→ **Exercise brief**:
Exactly as written, transcribe the data that follows.

→ **Working data**:

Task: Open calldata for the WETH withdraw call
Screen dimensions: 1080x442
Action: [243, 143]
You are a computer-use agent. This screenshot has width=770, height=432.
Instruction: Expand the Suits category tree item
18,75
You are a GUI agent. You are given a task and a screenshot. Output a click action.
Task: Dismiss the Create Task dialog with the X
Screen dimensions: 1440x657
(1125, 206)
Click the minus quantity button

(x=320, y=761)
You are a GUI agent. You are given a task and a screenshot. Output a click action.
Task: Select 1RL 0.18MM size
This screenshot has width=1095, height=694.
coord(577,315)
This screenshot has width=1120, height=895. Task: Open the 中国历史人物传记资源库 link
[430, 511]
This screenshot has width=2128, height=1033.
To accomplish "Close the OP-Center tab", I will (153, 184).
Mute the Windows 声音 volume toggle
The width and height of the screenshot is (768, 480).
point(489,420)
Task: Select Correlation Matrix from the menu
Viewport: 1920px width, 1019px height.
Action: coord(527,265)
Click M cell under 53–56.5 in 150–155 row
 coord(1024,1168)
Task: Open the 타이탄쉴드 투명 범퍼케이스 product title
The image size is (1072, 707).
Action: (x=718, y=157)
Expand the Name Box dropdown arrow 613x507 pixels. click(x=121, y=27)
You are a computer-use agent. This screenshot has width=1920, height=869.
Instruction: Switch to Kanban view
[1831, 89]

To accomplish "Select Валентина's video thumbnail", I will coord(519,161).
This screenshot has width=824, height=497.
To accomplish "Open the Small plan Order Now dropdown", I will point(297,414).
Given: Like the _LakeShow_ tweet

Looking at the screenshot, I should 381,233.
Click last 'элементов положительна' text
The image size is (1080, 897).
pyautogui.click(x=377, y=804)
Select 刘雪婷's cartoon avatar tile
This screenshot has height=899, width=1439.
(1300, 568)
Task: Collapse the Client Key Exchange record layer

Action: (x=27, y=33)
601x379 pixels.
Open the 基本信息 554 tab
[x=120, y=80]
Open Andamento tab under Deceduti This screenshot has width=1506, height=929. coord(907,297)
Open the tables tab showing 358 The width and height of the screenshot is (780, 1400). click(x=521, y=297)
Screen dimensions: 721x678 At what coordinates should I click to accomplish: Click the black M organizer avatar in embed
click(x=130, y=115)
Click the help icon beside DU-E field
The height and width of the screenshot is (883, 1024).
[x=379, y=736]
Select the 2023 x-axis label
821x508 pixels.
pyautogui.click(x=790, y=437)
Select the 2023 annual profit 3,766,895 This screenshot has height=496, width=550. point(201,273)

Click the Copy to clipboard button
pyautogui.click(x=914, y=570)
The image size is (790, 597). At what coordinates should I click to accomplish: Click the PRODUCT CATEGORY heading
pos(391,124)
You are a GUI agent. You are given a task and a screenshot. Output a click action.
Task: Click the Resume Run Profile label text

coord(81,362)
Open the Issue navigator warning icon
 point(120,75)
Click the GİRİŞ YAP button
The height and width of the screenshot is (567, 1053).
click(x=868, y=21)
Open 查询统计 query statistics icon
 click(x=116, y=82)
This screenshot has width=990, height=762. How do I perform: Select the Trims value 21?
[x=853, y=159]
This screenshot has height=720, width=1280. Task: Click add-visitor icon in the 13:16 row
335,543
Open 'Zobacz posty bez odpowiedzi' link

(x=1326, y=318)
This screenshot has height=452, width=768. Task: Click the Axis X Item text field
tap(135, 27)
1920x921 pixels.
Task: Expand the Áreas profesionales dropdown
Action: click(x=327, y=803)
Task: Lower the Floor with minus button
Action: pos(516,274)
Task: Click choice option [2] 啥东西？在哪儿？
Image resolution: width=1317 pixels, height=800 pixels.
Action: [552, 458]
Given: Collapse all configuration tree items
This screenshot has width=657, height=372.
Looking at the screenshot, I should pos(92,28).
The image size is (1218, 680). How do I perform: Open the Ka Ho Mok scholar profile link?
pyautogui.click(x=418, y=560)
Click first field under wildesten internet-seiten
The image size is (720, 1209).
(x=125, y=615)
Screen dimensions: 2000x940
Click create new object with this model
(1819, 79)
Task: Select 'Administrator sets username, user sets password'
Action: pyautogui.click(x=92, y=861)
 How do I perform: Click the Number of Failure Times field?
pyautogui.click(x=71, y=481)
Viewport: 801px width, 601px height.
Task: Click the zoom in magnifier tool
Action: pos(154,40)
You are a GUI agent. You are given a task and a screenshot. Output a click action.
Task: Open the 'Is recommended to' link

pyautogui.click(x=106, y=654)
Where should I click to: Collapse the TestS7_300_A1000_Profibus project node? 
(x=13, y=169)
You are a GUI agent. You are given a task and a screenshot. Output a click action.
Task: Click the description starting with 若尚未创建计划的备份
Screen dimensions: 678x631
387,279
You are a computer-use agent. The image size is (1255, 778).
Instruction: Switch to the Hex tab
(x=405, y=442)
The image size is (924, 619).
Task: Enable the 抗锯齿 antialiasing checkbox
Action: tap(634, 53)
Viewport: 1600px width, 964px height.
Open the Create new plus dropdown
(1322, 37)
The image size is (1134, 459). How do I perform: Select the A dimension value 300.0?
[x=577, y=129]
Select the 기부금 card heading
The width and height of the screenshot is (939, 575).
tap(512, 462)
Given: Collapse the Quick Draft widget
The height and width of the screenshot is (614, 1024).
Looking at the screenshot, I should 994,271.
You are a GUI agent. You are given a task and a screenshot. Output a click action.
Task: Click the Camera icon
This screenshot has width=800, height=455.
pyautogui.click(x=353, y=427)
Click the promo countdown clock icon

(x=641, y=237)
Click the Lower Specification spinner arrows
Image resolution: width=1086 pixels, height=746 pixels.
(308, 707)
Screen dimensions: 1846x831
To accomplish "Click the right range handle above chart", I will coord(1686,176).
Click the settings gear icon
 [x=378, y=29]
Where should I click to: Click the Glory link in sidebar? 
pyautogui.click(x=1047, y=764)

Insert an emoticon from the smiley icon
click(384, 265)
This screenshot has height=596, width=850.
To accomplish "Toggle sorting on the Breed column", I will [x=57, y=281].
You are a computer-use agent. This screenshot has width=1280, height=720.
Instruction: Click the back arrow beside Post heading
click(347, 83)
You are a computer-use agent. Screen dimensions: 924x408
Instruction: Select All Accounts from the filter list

→ **Answer space**:
Task: Open calldata for the WETH withdraw call
Screen dimensions: 1080x442
Action: [243, 143]
You are a computer-use agent. This screenshot has width=770, height=432.
Instruction: Expand the Suits category tree item
18,75
You are a GUI agent. You are given a task and a screenshot. Output a click action.
Task: Dismiss the Create Task dialog with the X
Screen dimensions: 1440x657
(1125, 206)
Click the minus quantity button

(x=320, y=761)
You are a GUI agent. You are given a task and a screenshot. Output a click action.
Task: Select 1RL 0.18MM size
This screenshot has width=1095, height=694.
coord(577,315)
This screenshot has width=1120, height=895. Task: Open the 中国历史人物传记资源库 link
[430, 511]
This screenshot has width=2128, height=1033.
To accomplish "Close the OP-Center tab", I will (153, 184).
Mute the Windows 声音 volume toggle
The width and height of the screenshot is (768, 480).
point(489,420)
Task: Select Correlation Matrix from the menu
Viewport: 1920px width, 1019px height.
Action: coord(527,265)
Click M cell under 53–56.5 in 150–155 row
 coord(1024,1168)
Task: Open the 타이탄쉴드 투명 범퍼케이스 product title
The image size is (1072, 707).
Action: (x=718, y=157)
Expand the Name Box dropdown arrow 613x507 pixels. click(x=121, y=27)
You are a computer-use agent. This screenshot has width=1920, height=869.
Instruction: Switch to Kanban view
[1831, 89]

To accomplish "Select Валентина's video thumbnail", I will coord(519,161).
This screenshot has width=824, height=497.
To accomplish "Open the Small plan Order Now dropdown", I will point(297,414).
Given: Like the _LakeShow_ tweet

Looking at the screenshot, I should 381,233.
Click last 'элементов положительна' text
The image size is (1080, 897).
pyautogui.click(x=377, y=804)
Select 刘雪婷's cartoon avatar tile
This screenshot has height=899, width=1439.
(1300, 568)
Task: Collapse the Client Key Exchange record layer

Action: (x=27, y=33)
601x379 pixels.
Open the 基本信息 554 tab
[x=120, y=80]
Open Andamento tab under Deceduti This screenshot has width=1506, height=929. coord(907,297)
Open the tables tab showing 358 The width and height of the screenshot is (780, 1400). click(x=521, y=297)
Screen dimensions: 721x678 At what coordinates should I click to accomplish: Click the black M organizer avatar in embed
click(x=130, y=115)
Click the help icon beside DU-E field
The height and width of the screenshot is (883, 1024).
[x=379, y=736]
Select the 2023 x-axis label
821x508 pixels.
pyautogui.click(x=790, y=437)
Select the 2023 annual profit 3,766,895 This screenshot has height=496, width=550. point(201,273)

Click the Copy to clipboard button
pyautogui.click(x=914, y=570)
The image size is (790, 597). At what coordinates should I click to accomplish: Click the PRODUCT CATEGORY heading
pos(391,124)
You are a GUI agent. You are given a task and a screenshot. Output a click action.
Task: Click the Resume Run Profile label text

coord(81,362)
Open the Issue navigator warning icon
 point(120,75)
Click the GİRİŞ YAP button
The height and width of the screenshot is (567, 1053).
click(x=868, y=21)
Open 查询统计 query statistics icon
 click(x=116, y=82)
This screenshot has width=990, height=762. How do I perform: Select the Trims value 21?
[x=853, y=159]
This screenshot has height=720, width=1280. Task: Click add-visitor icon in the 13:16 row
335,543
Open 'Zobacz posty bez odpowiedzi' link

(x=1326, y=318)
This screenshot has height=452, width=768. Task: Click the Axis X Item text field
tap(135, 27)
1920x921 pixels.
Task: Expand the Áreas profesionales dropdown
Action: click(x=327, y=803)
Task: Lower the Floor with minus button
Action: pos(516,274)
Task: Click choice option [2] 啥东西？在哪儿？
Image resolution: width=1317 pixels, height=800 pixels.
Action: [552, 458]
Given: Collapse all configuration tree items
This screenshot has width=657, height=372.
Looking at the screenshot, I should pos(92,28).
The image size is (1218, 680). How do I perform: Open the Ka Ho Mok scholar profile link?
pyautogui.click(x=418, y=560)
Click first field under wildesten internet-seiten
The image size is (720, 1209).
(x=125, y=615)
Screen dimensions: 2000x940
Click create new object with this model
(1819, 79)
Task: Select 'Administrator sets username, user sets password'
Action: pyautogui.click(x=92, y=861)
 How do I perform: Click the Number of Failure Times field?
pyautogui.click(x=71, y=481)
Viewport: 801px width, 601px height.
Task: Click the zoom in magnifier tool
Action: pos(154,40)
You are a GUI agent. You are given a task and a screenshot. Output a click action.
Task: Open the 'Is recommended to' link

pyautogui.click(x=106, y=654)
Where should I click to: Collapse the TestS7_300_A1000_Profibus project node? 
(x=13, y=169)
You are a GUI agent. You are given a task and a screenshot. Output a click action.
Task: Click the description starting with 若尚未创建计划的备份
Screen dimensions: 678x631
387,279
You are a computer-use agent. The image size is (1255, 778).
Instruction: Switch to the Hex tab
(x=405, y=442)
The image size is (924, 619).
Task: Enable the 抗锯齿 antialiasing checkbox
Action: tap(634, 53)
Viewport: 1600px width, 964px height.
Open the Create new plus dropdown
(1322, 37)
The image size is (1134, 459). How do I perform: Select the A dimension value 300.0?
[x=577, y=129]
Select the 기부금 card heading
The width and height of the screenshot is (939, 575).
tap(512, 462)
Given: Collapse the Quick Draft widget
The height and width of the screenshot is (614, 1024).
Looking at the screenshot, I should 994,271.
You are a GUI agent. You are given a task and a screenshot. Output a click action.
Task: Click the Camera icon
This screenshot has width=800, height=455.
pyautogui.click(x=353, y=427)
Click the promo countdown clock icon

(x=641, y=237)
Click the Lower Specification spinner arrows
Image resolution: width=1086 pixels, height=746 pixels.
(308, 707)
Screen dimensions: 1846x831
To accomplish "Click the right range handle above chart", I will coord(1686,176).
Click the settings gear icon
 [x=378, y=29]
Where should I click to: Click the Glory link in sidebar? 
pyautogui.click(x=1047, y=764)

Insert an emoticon from the smiley icon
click(384, 265)
This screenshot has height=596, width=850.
To accomplish "Toggle sorting on the Breed column", I will [x=57, y=281].
You are a computer-use agent. This screenshot has width=1280, height=720.
Instruction: Click the back arrow beside Post heading
click(347, 83)
You are a computer-use agent. Screen dimensions: 924x408
Instruction: Select All Accounts from the filter list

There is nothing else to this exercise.